Fino Yurio Kristo - detikInet
Kamis, 15 Apr 2021 19:45 WIB
Xiaomi founder and CEO Lei Jun attends a launch ceremony of the new flagship phone Xiaomi Mi 9 in Beijing, China February 20, 2019. REUTERS/Jason Lee
Pendiri Xiaomi, Lei Jun. Foto: REUTERS/Jason Lee

Mobil listrik Xiaomi

"Awalnya, aku tidak mau. Bisnis smartphone kami mampu mendaki kembali ke tempat ketiga secara global, tapi pertarungan belum usai. Akankah kendaraan listrik jadi distraksi? Inginnya tetap berdiam tapi angin menderu terus menerus. Kami pun mulai meriset (kendaraan listrik), " kisah Lei Jun.

Pro kontra dari orang dekat pun muncul.
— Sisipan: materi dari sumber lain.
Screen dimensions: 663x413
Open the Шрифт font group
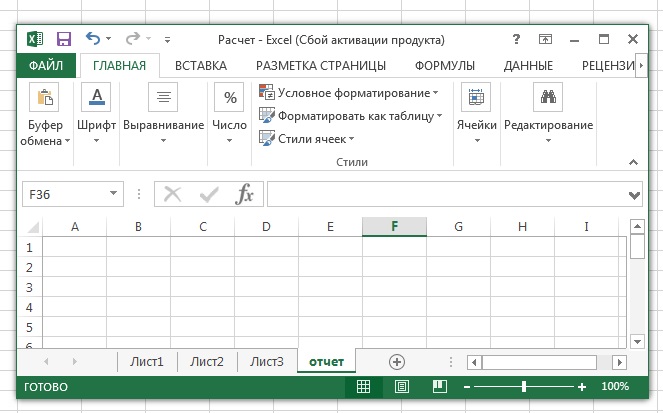pyautogui.click(x=96, y=118)
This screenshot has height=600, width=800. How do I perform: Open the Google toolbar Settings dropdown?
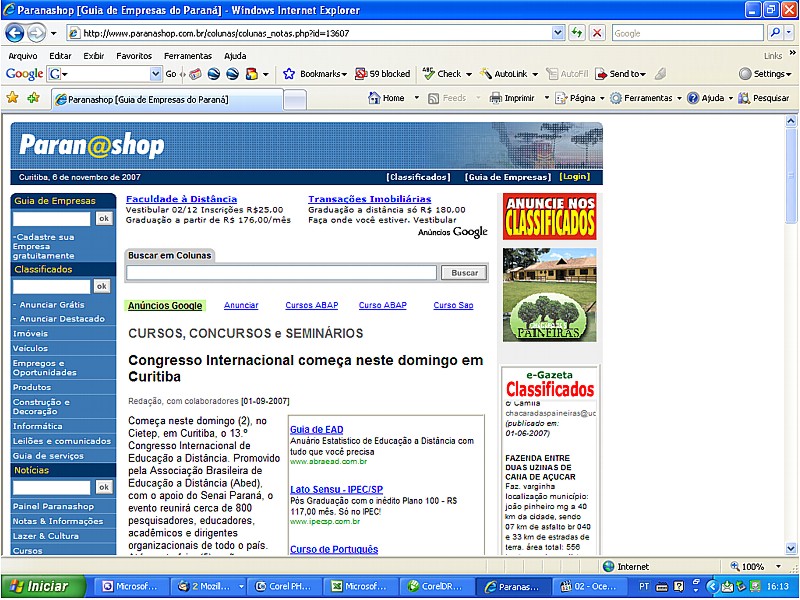[765, 74]
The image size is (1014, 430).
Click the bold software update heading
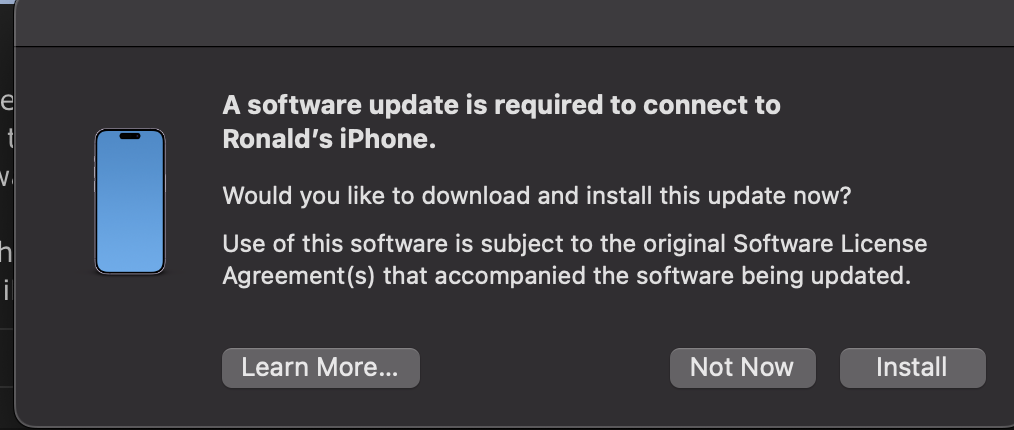pos(500,105)
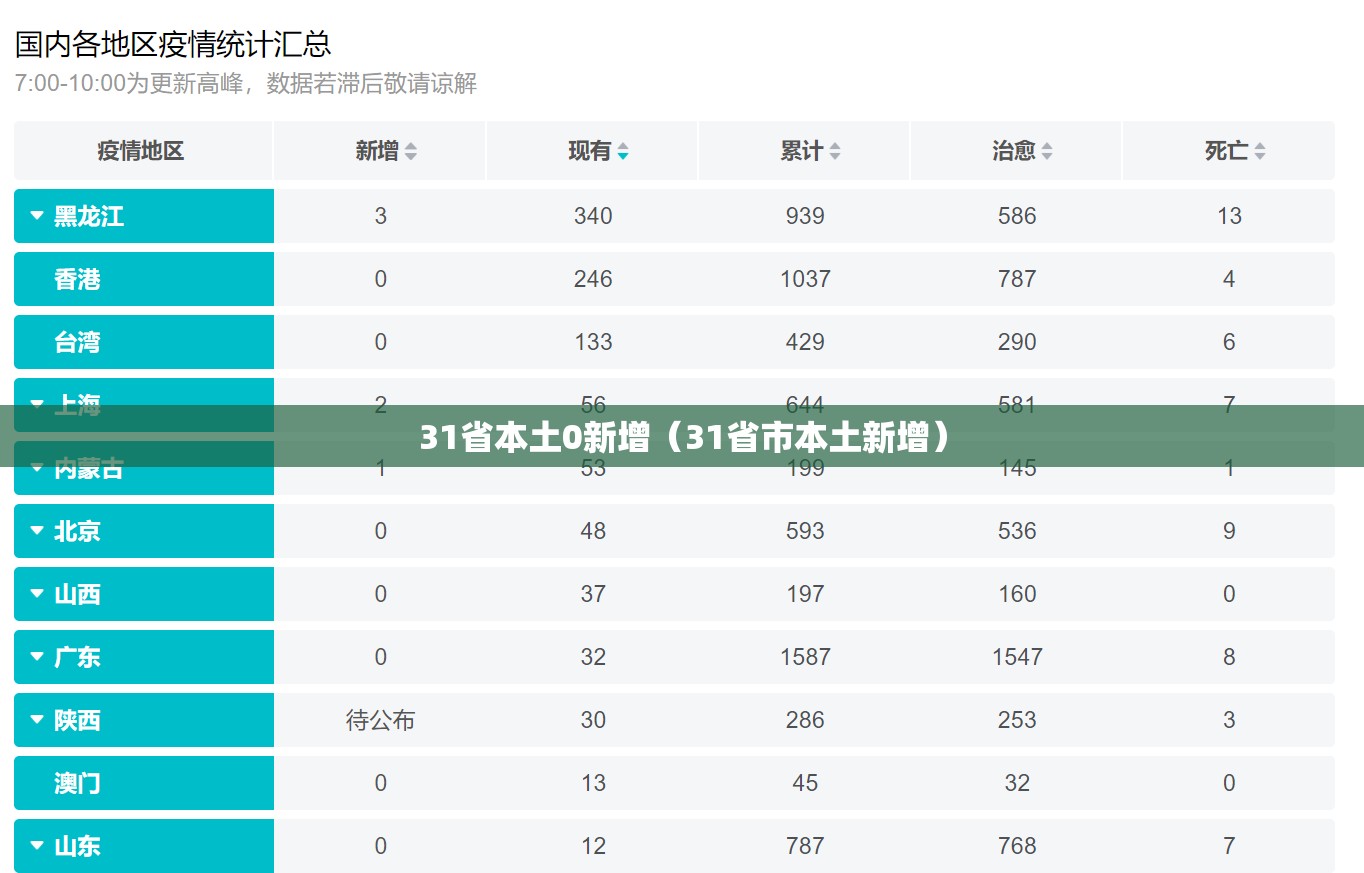1364x873 pixels.
Task: Expand the 北京 region row
Action: coord(144,531)
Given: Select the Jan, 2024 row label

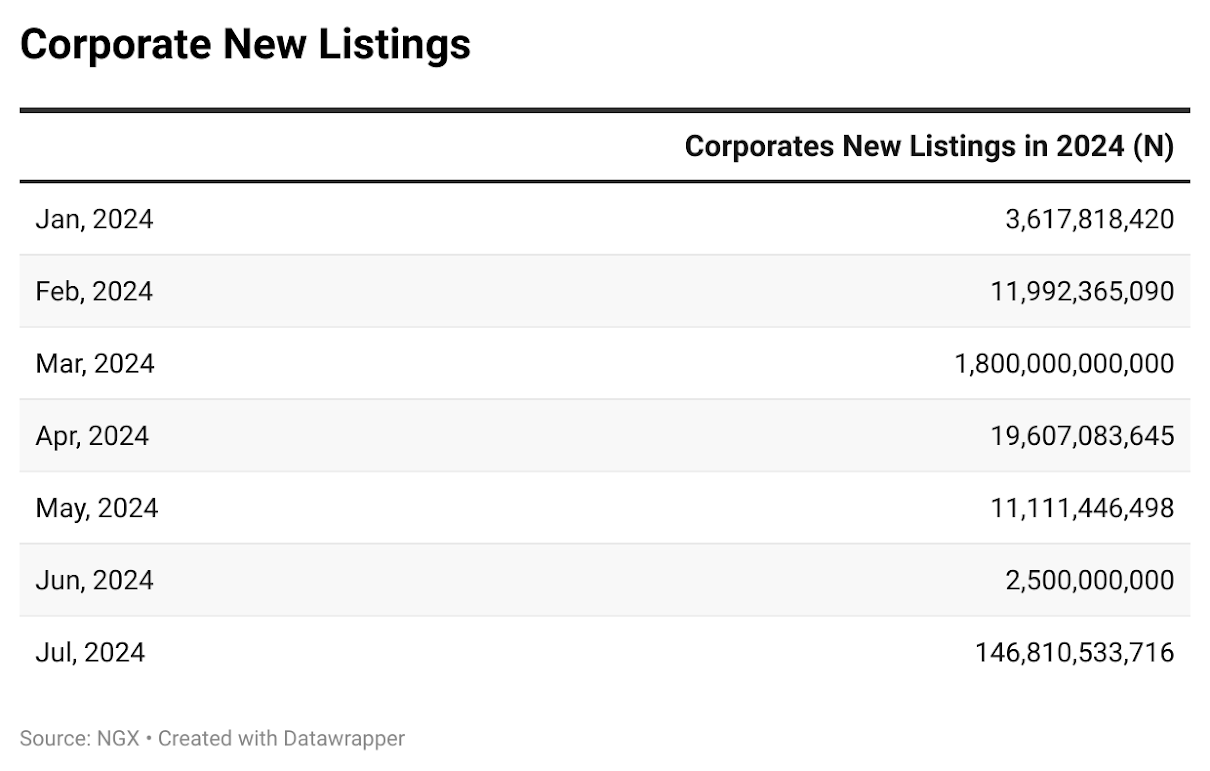Looking at the screenshot, I should click(x=94, y=219).
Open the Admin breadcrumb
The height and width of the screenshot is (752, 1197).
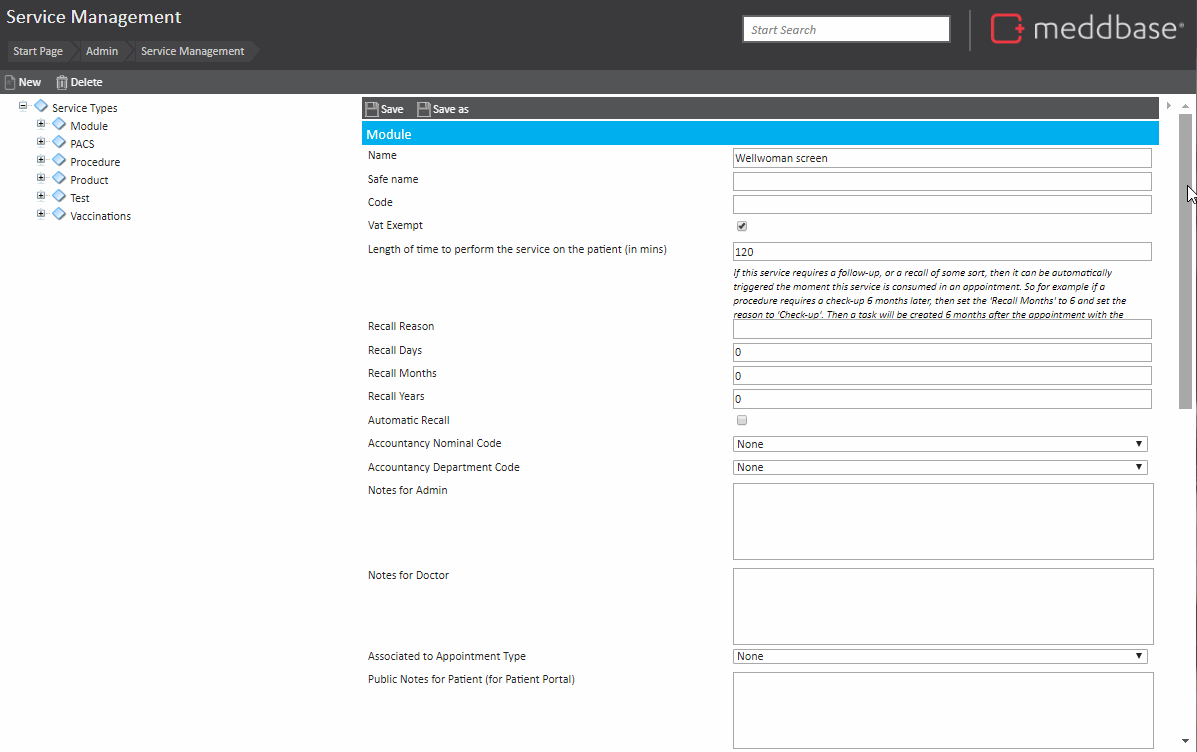tap(102, 51)
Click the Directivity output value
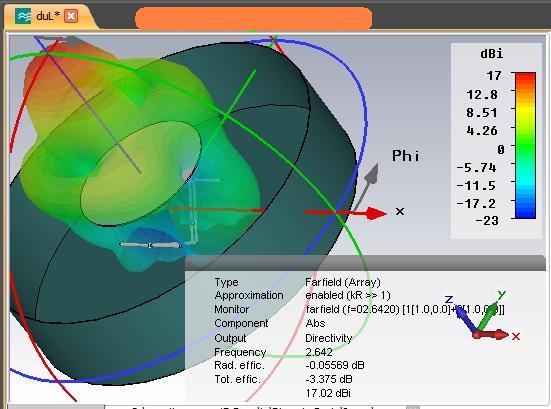551x409 pixels. pos(329,338)
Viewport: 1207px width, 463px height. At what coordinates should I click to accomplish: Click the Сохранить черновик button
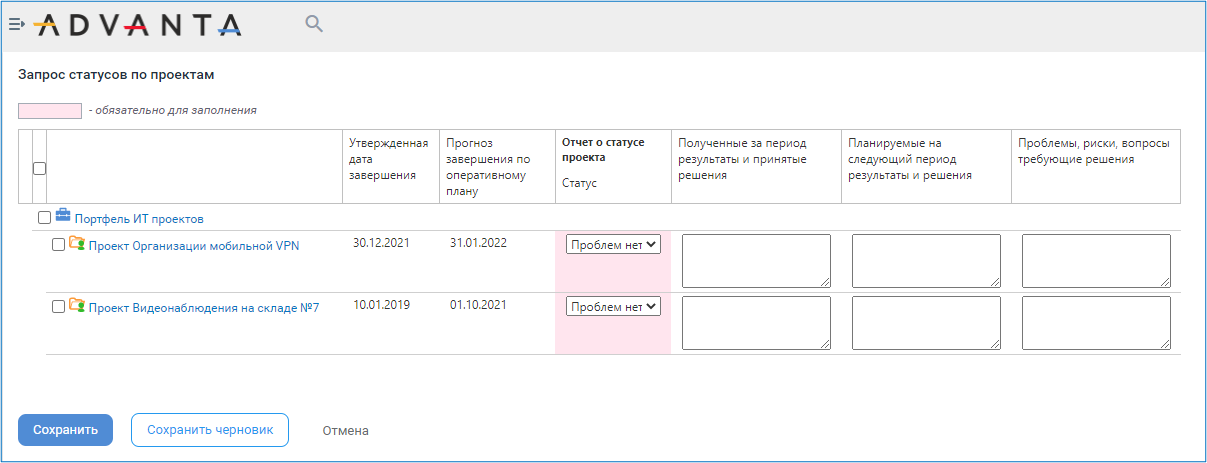210,430
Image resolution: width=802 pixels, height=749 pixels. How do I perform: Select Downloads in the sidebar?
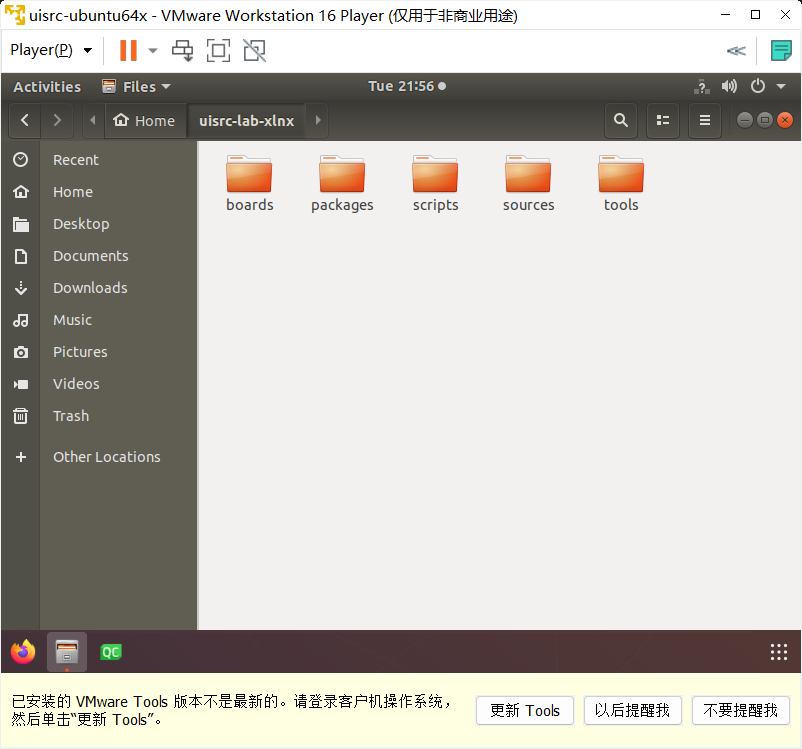click(x=90, y=288)
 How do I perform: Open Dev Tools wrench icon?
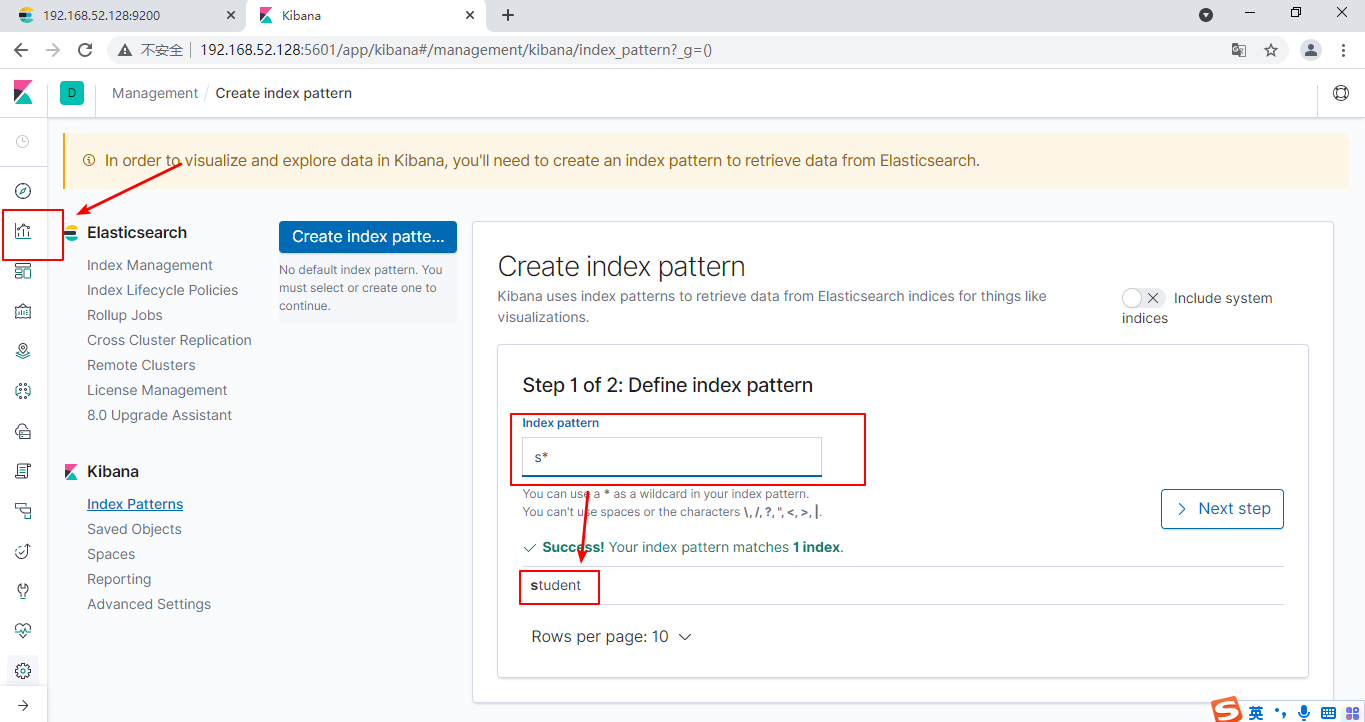coord(23,591)
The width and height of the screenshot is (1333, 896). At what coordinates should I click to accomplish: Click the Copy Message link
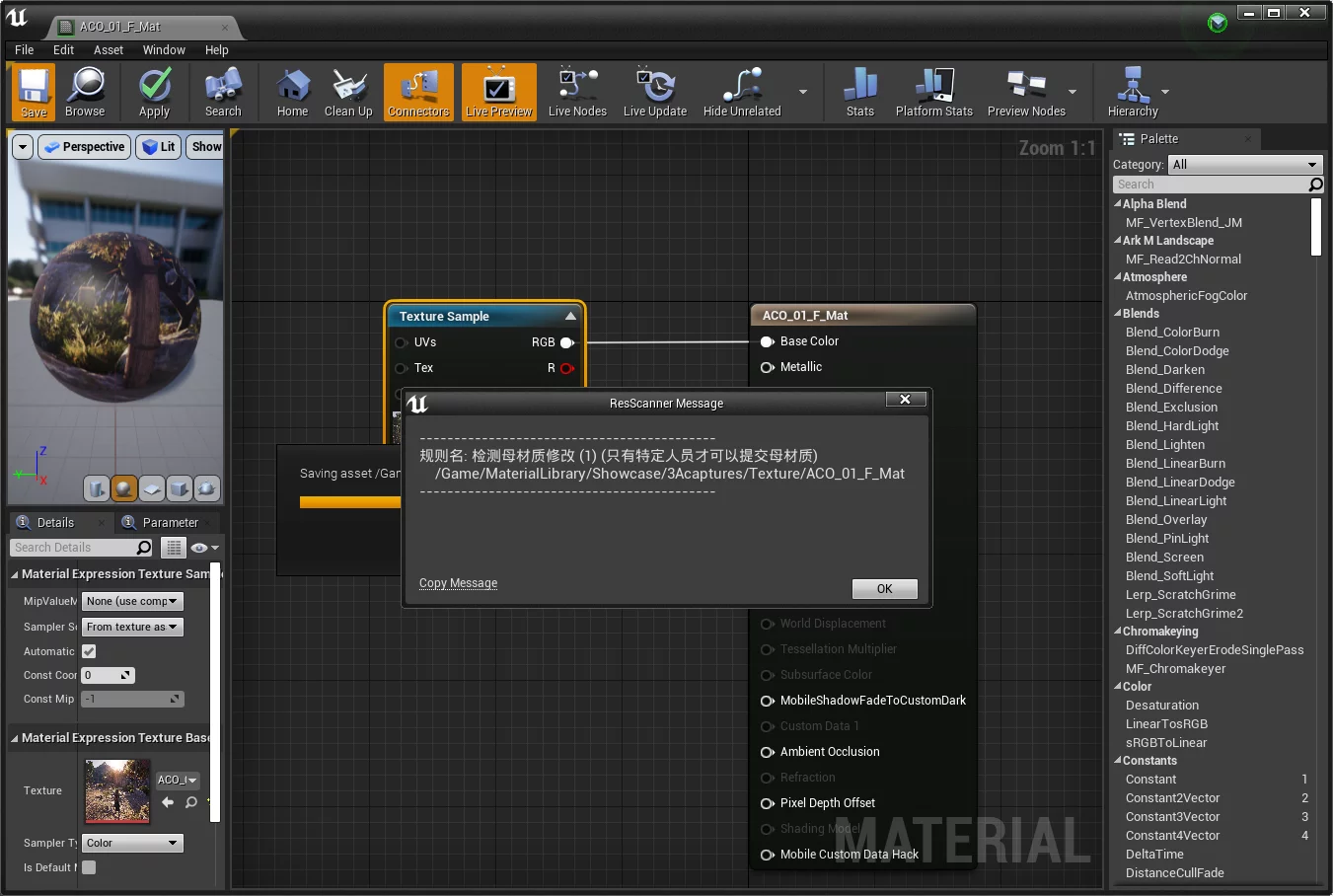[x=458, y=583]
Ada yang bilang Xiaomi sudah pengalaman soal hardware dan internet sehingga bisa mengimplementasikannya ke mobil listrik. Ada pula yang menganggap industri mobil sangat kompleks, investasinya tinggi dan timbal baliknya jangka panjang.

"Ketika memasuki industri smartphone, kami tak punya apa-apa. Kompetitor kami waktu itu semuanya raksasa tapi kami masih mencapai keajaiban saat ini. Aku bertanya berulangkali, apakah masih ada keberanian yang sama, determinasi yang sama dan kekuatan fisik yang sama seperti 10 tahun silam?" kata dia.

Saat melakukan survei, ternyata mayoritas fans Xiaomi memberi dukungan agar perusahaan terjun membuat mobil listrik. "Setelah berdiskusi dengan lebih dari 200 veteran industri otomotif, 4 diskusi manajemen internal, dan dua pertemuan direksi, kami akhirnya mengambil keputusan terpenting dalam sejarah Xiaomi: Xiaomi secara resmi memasuki pasar kendaraan listrik pintar," sebutnya.

Dalam 10 tahun, akan diguyurkan investasi USD 10 miliar dalam proyek ini. Dan Lei Jun akan memimpinnya sendiri sebagai proyek besar terakhirnya.

"Aku menatap ke depan untuk melihat mobil listrik Xiaomi melalui setiap jalan di dunia. Aku secara pribadi memimpin timnya, ini akan menjadi proyek entrepreneur besar terakhir dalam hidupku. Aku tahu persis apa arti keputusan ini dan aku mau mempertaruhkan seluruh reputasi bertarung untuk Xiaomi," cetus Lei Jun.